> **Problem to work on**
Turn the material from the line containing "Given: Open the milk bottle product image" through the end into a Markdown table with a Row column numbering each line and a Text column holding the line itself. Skip blank lines and omit the pictures.

> **Source records**

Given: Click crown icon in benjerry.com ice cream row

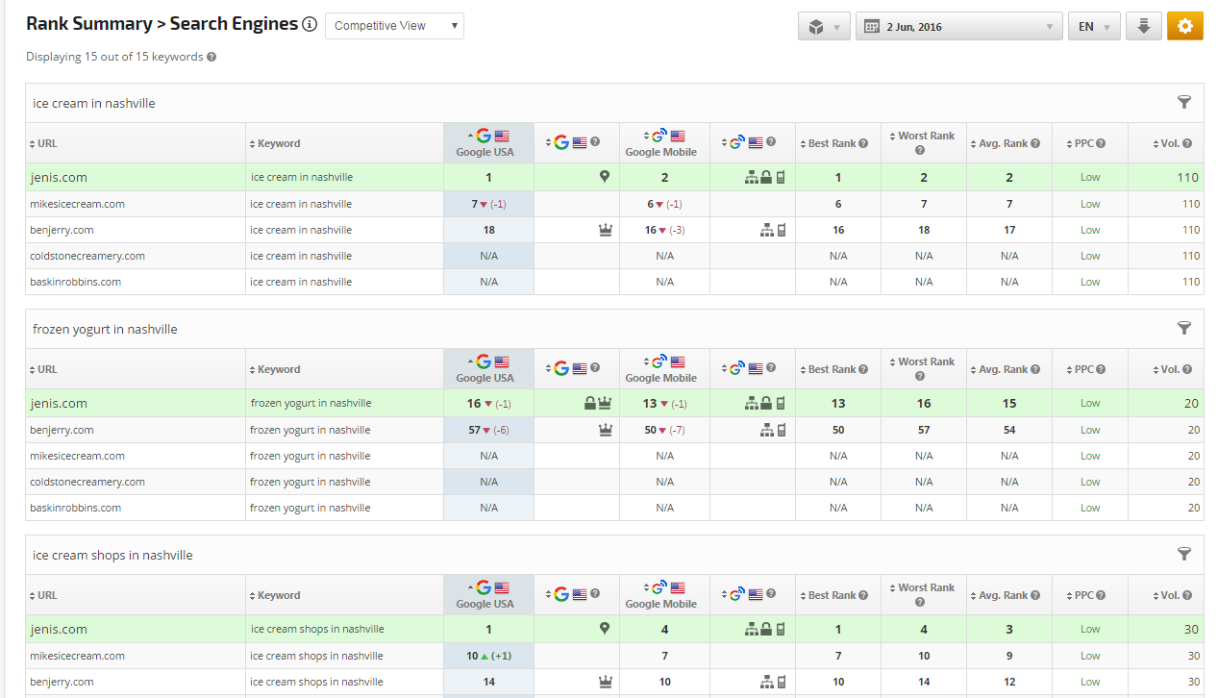Looking at the screenshot, I should (604, 230).
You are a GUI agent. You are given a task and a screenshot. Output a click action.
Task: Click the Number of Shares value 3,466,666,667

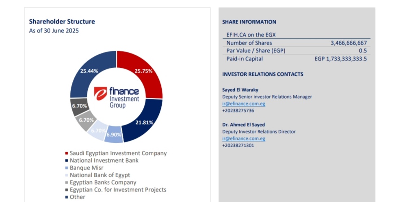(x=349, y=43)
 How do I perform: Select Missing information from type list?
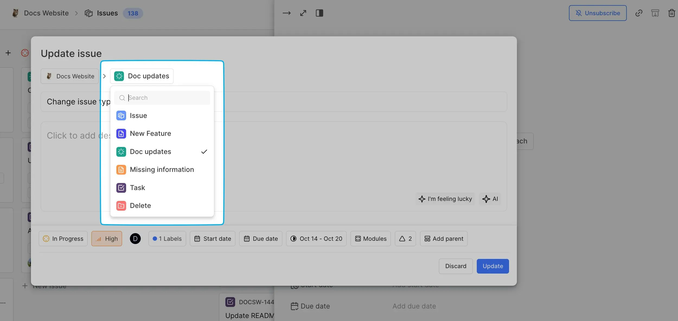coord(162,169)
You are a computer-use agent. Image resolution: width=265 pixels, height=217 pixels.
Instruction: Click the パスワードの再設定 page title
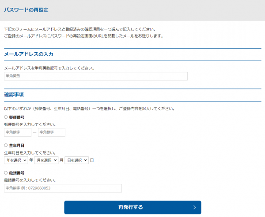[x=27, y=10]
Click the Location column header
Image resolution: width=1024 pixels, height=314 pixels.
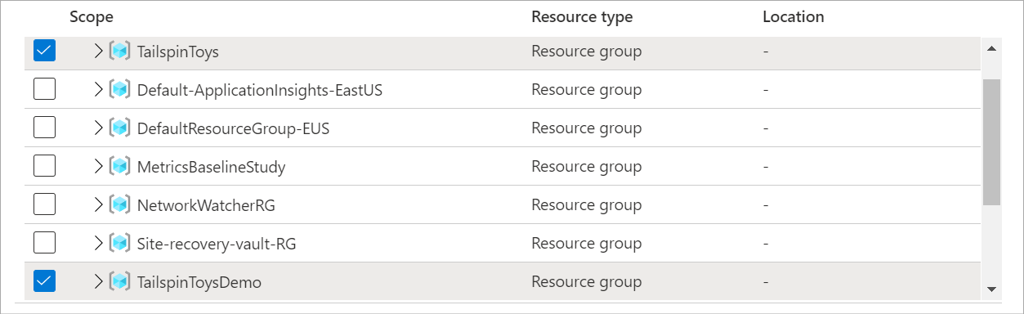[793, 16]
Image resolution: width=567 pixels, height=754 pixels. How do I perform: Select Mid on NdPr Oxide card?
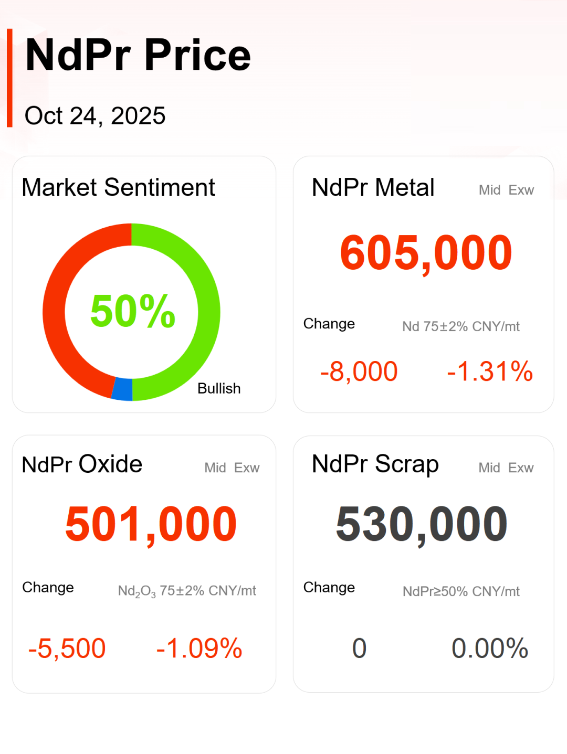(x=215, y=468)
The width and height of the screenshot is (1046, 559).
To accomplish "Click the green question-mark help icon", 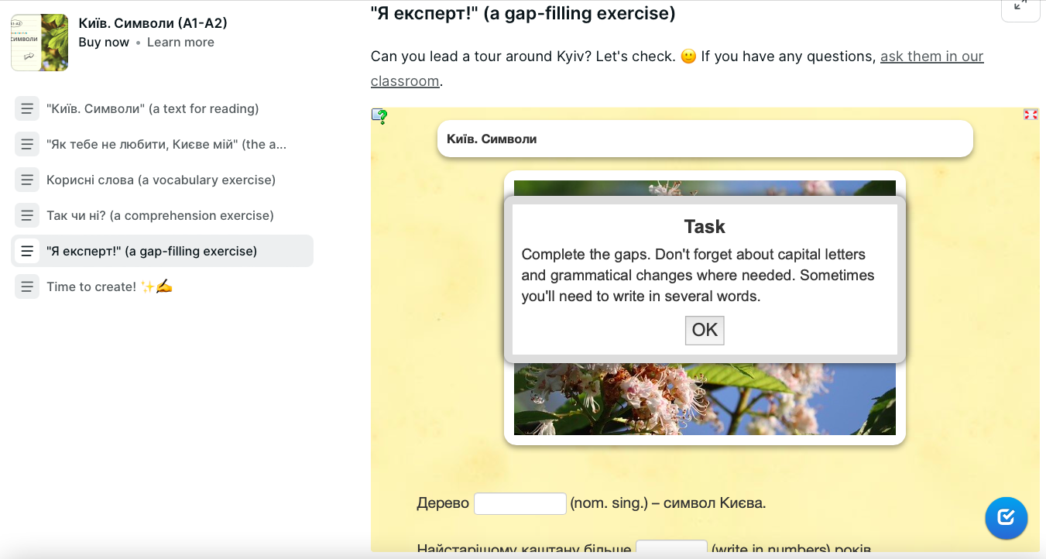I will pos(380,115).
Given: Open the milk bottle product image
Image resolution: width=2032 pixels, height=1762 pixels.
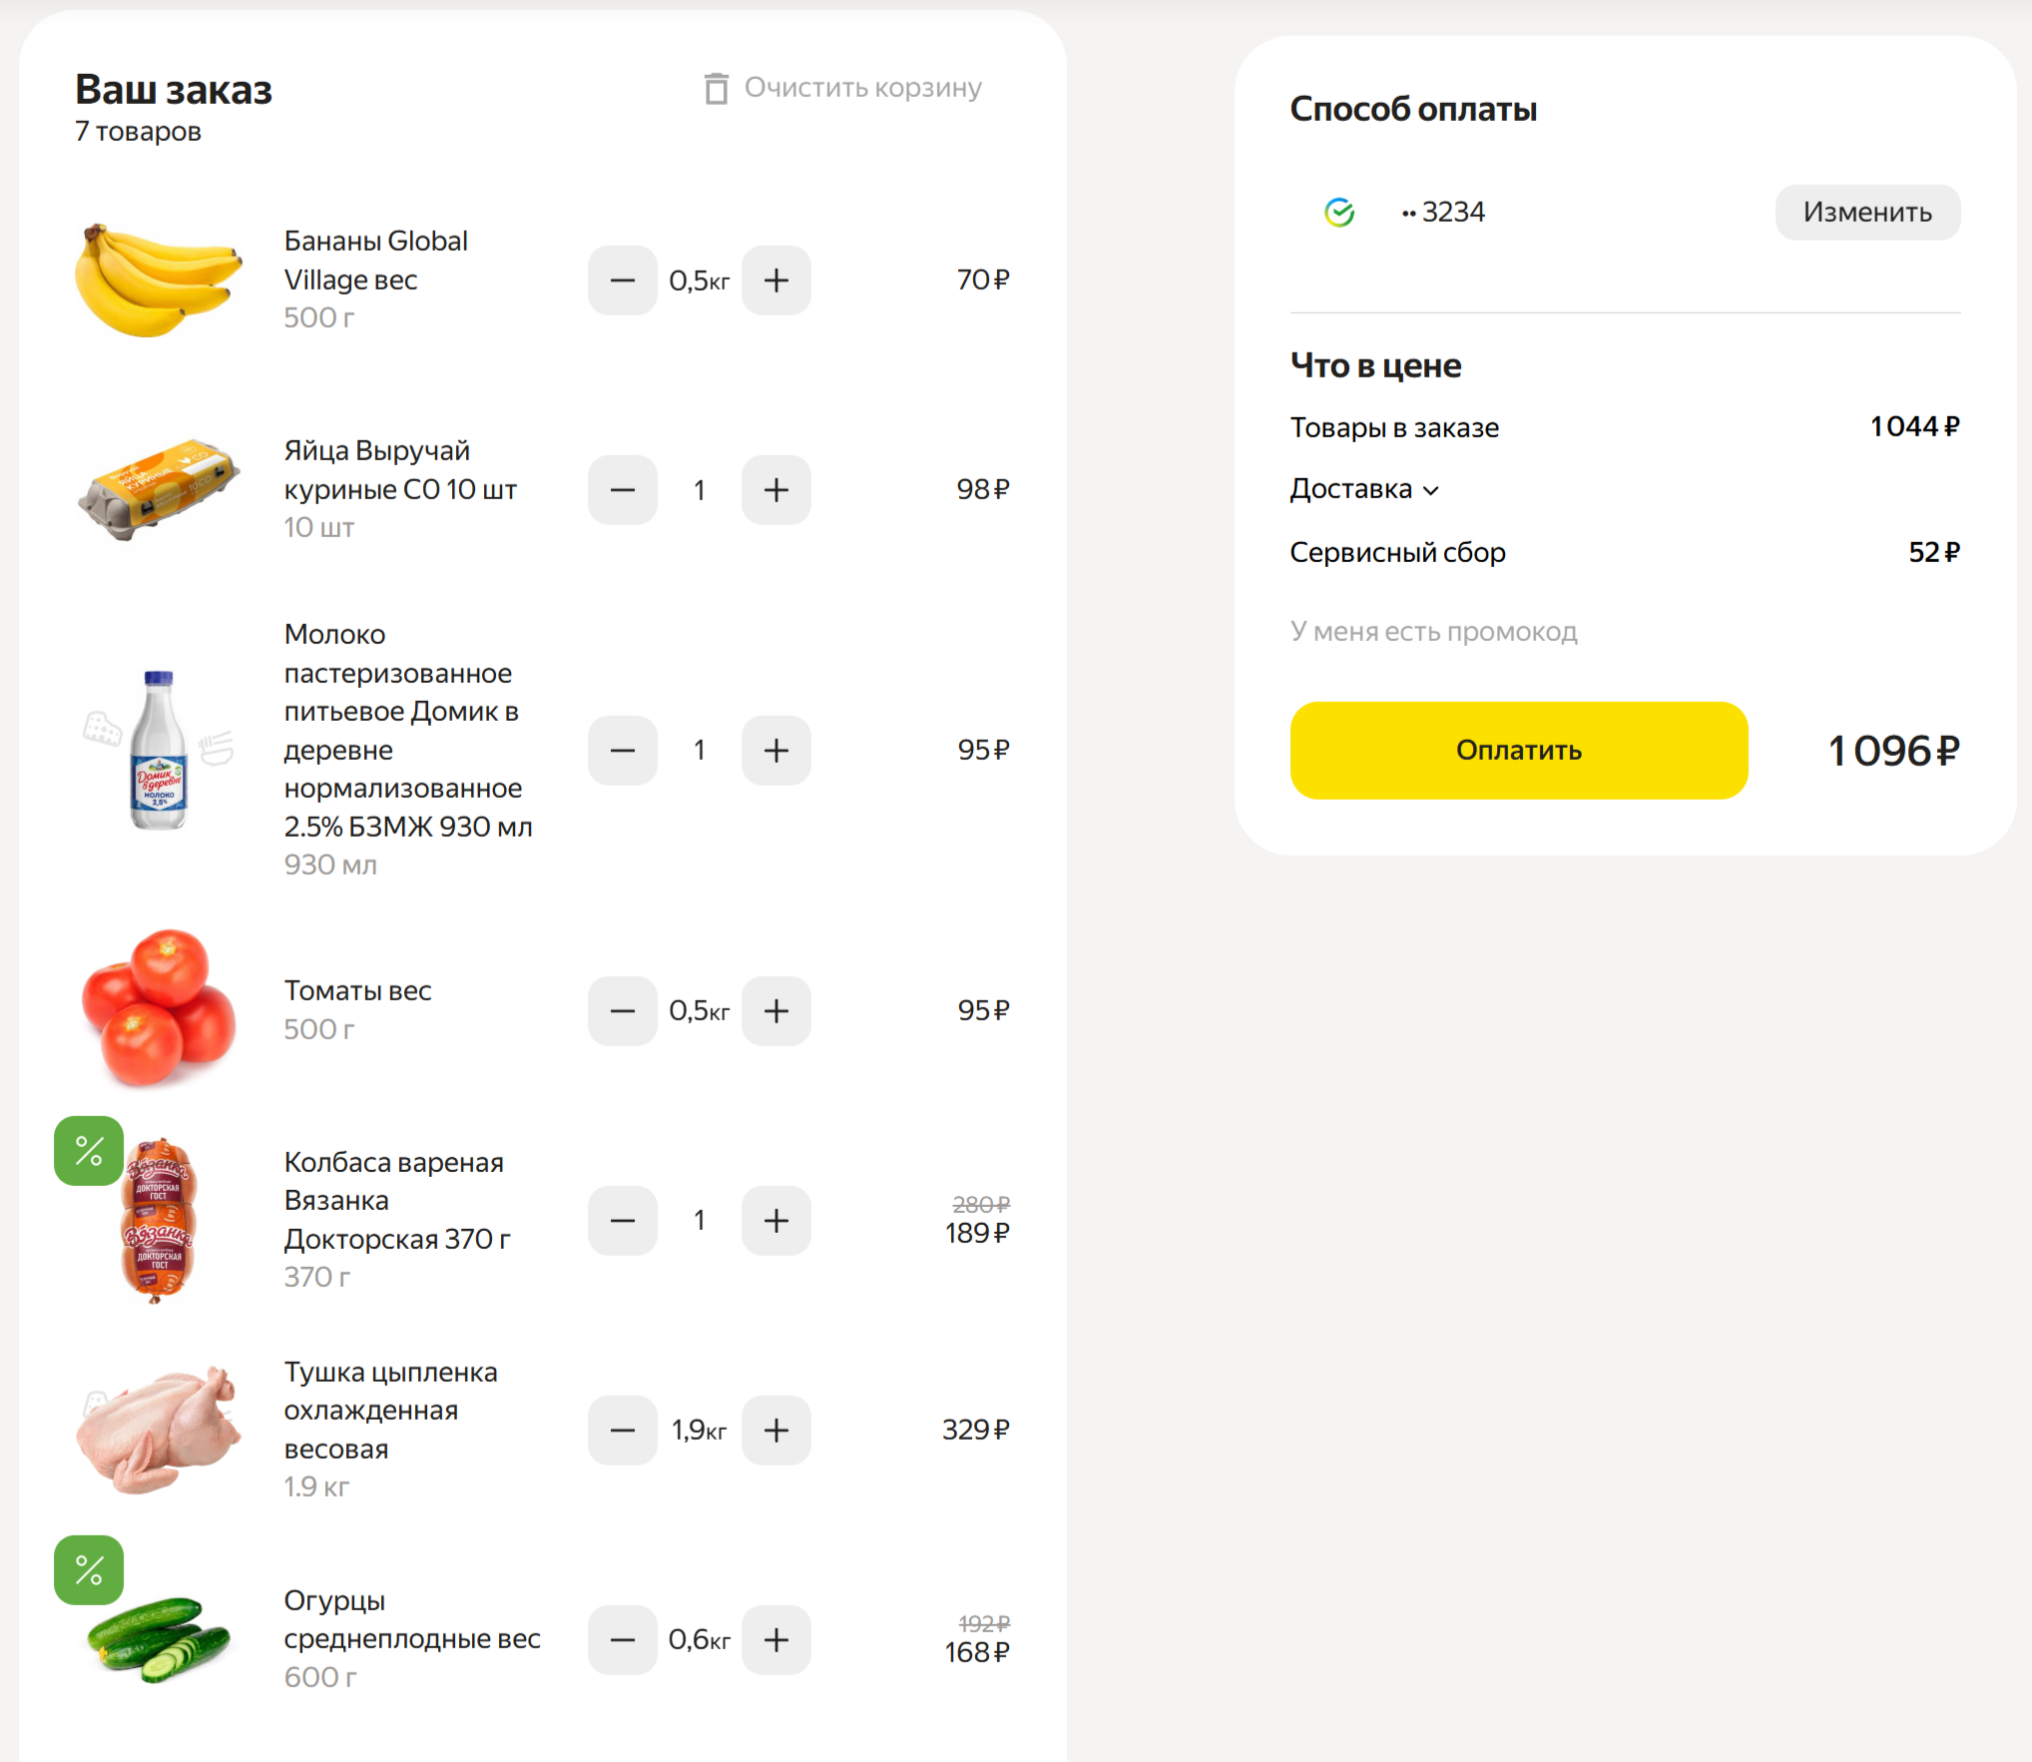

> **The answer**
| Row | Text |
|---|---|
| 1 | Given: Open the milk bottle product image |
| 2 | Image resolution: width=2032 pixels, height=1762 pixels. |